Canadian governments, both federal and provincial, have seldom devoted serious thought to drug policy, said McMahon, instead lurching from crisis to crisis. "This thinking has only served to enrich organized crime, corrupt governments and law enforcement officials, spread diseases such as HIV, hinder health care, and feed into an ever-growing law enforcement and penal industry," McMahon said.

"Sensible Solutions to the Urban Drug Problem" is based on papers presented at two Fraser Institute conferences in 1998 and 1999 and updated by the authors, who include Ottawa lawyer and founding member of the Canadian Foundation for Drug Policy Eugene Oscapella, late Vancouver police officer Gil Puder, the Cato Institute's Patrick Basham, and Swiss drug policy officials Martin Buechi and Ueli Minder.

The seven papers collected in the publication argue that that the societal and scientific evidence show that many of the problems attributed to drug use and trafficking are in fact caused, directly or indirectly, by drug prohibition.

_Required tasks_:
[a] Can you swap "drug prohibition" for "the ban on drugs" in the drug policy text, from "The seven papers" up to and including "by drug prohibition.", and give that passage again?
[b] Could you carry on the drug policy text from its final sentence?
The records are separate material and are unrelated to the drug policy text.

_Recorded information_:

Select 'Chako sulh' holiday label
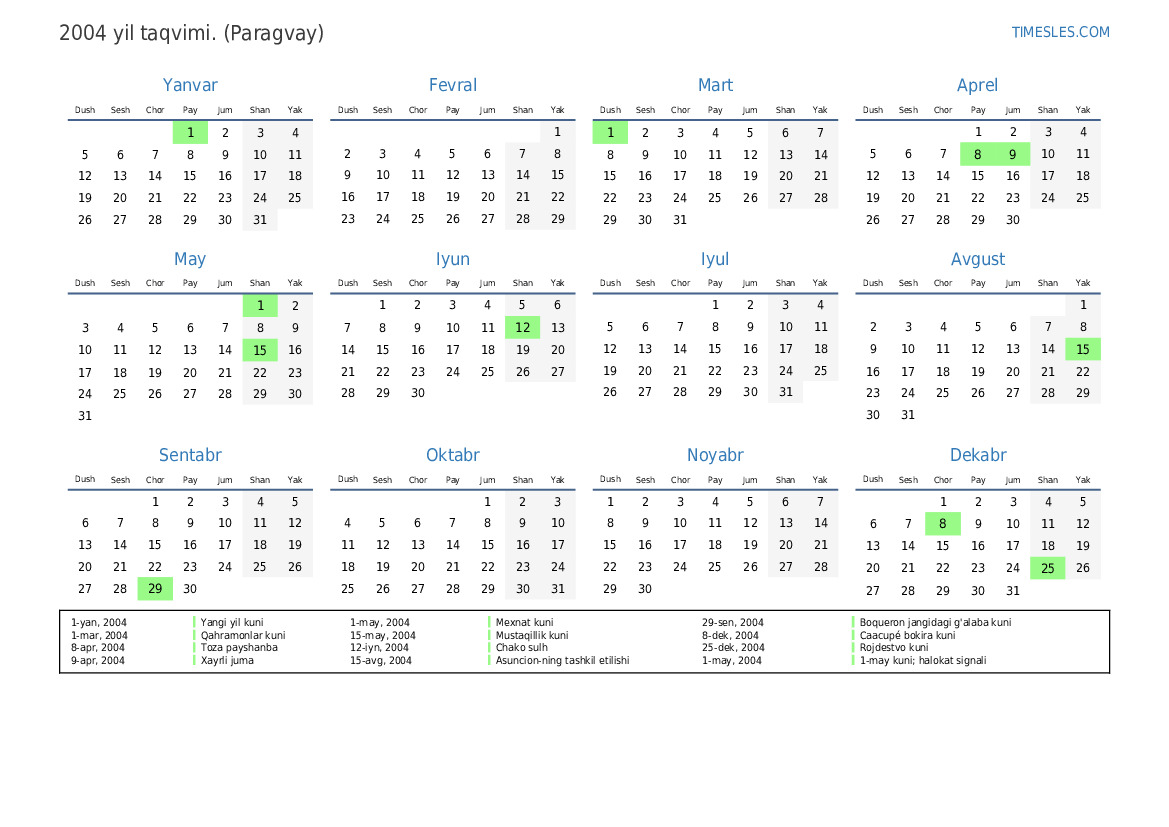Screen dimensions: 1169x827 click(x=521, y=648)
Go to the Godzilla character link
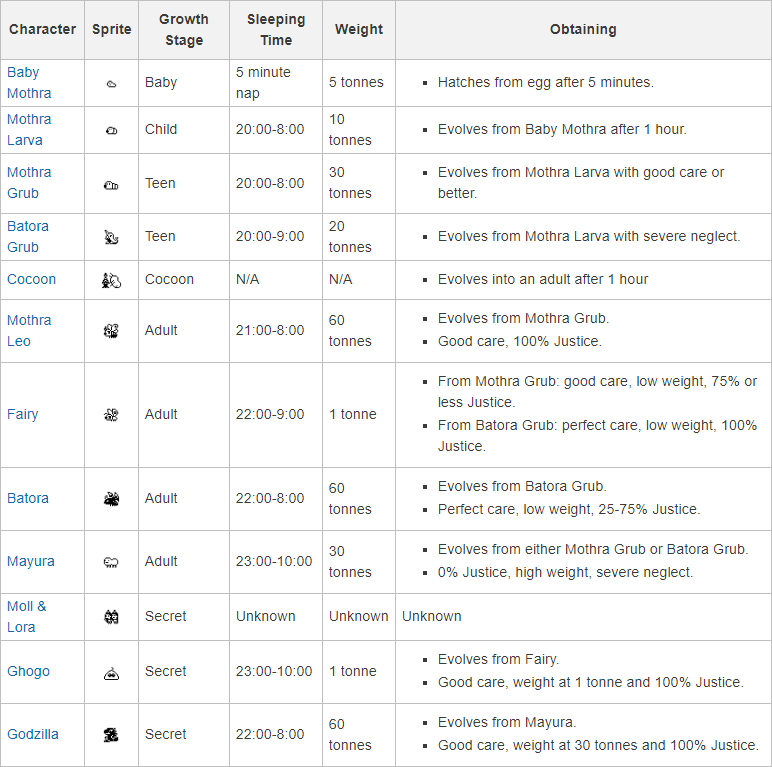The width and height of the screenshot is (772, 767). click(33, 734)
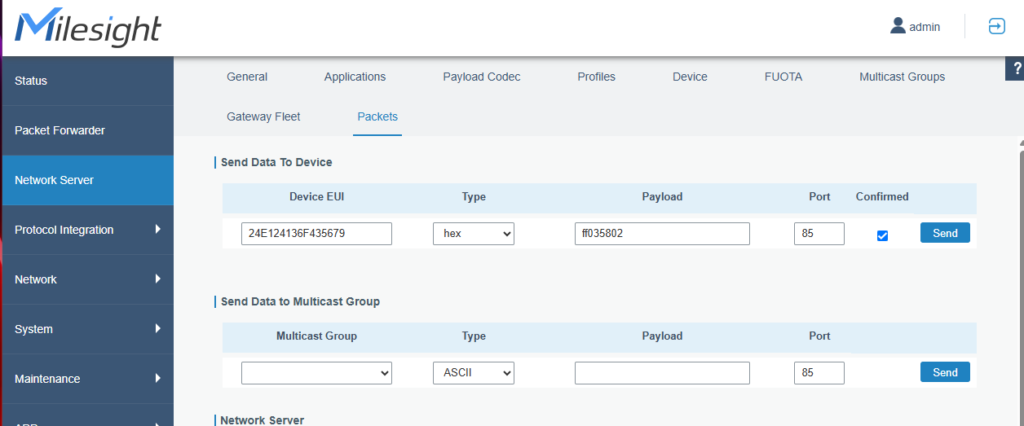This screenshot has width=1024, height=426.
Task: Click the logout icon in header
Action: coord(996,27)
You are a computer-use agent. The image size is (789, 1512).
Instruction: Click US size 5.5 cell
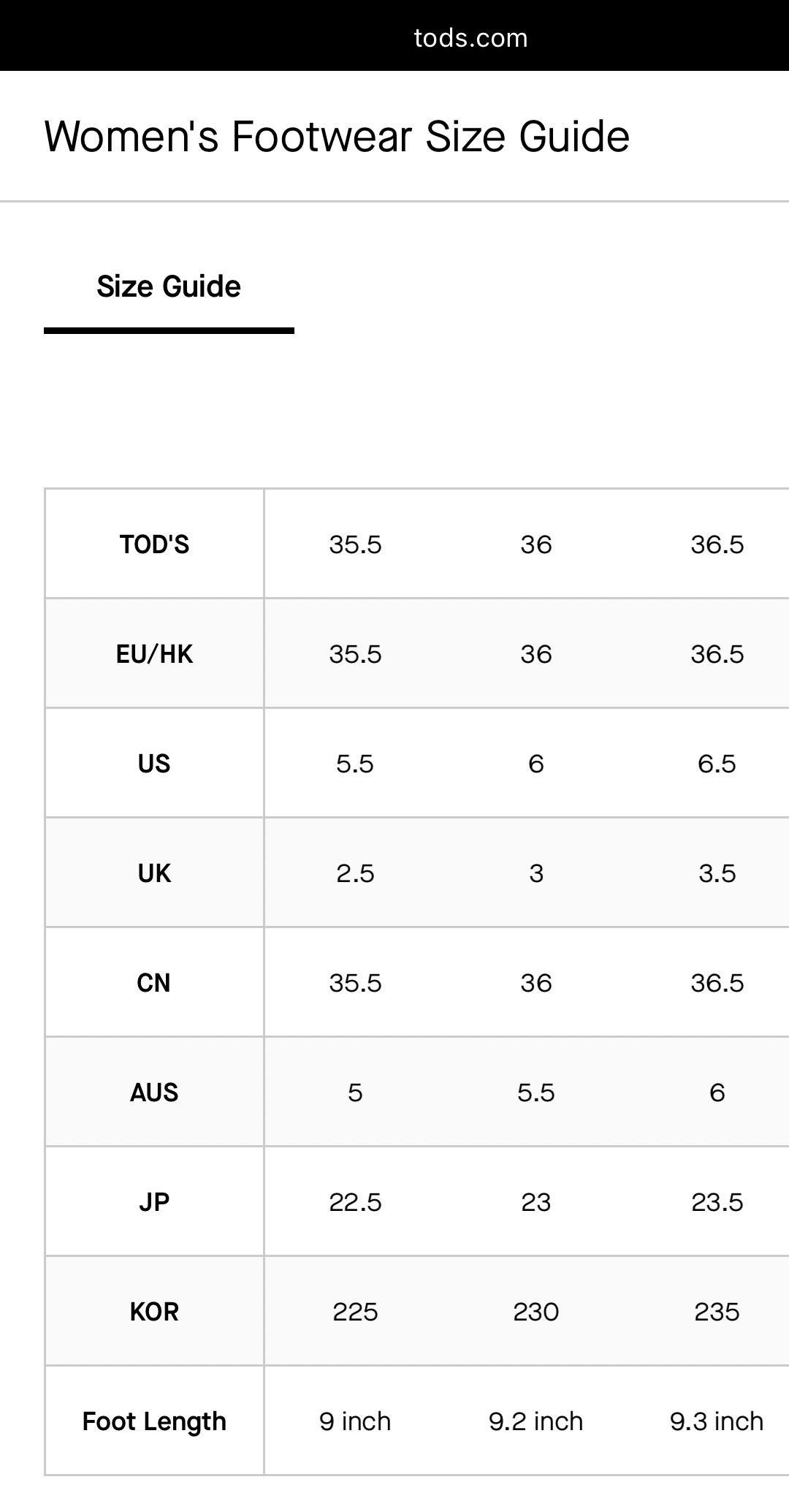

_Expected responses_:
[a]
The seven papers collected in the publication argue that that the societal and scientific evidence show that many of the problems attributed to drug use and trafficking are in fact caused, directly or indirectly, by the ban on drugs.

[b]
"Drug prohibition has all the characteristics of numerous other well-intentioned, yet expensive, counterproductive government programs that have outlived any usefulness," Basham wrote in his introductory chapter. "Drug prohibition reflects our failure to learn from history; drug prohibition causes crime; drug prohibition corrupts police officers; drug prohibition violates civil liberties and individual rights; drug prohibition weakens -- at times, even destroys -- families, neighborhoods, and communities," Basham continued.

In his paper, "Witch Hunts and Chemical McCarthyism: The Criminal Law and 20th Century Canadian Drug Policy," Oscapella argued that the negative effects of Canadian drug policy extended far beyond the country's borders. "Canada's active support for prohibition is helping to destabilize countries around the world," he wrote, by undermining democratic institutions and trapping innocent civilians in never-ending battles among guerrillas, militias, and government security and law enforcement forces.

"I'm not necessarily encouraging the use of drugs," Oscapella told the National Post. "We're just looking for a regime that doesn't import all those harms that are currently associated with the criminal prohibition of drugs."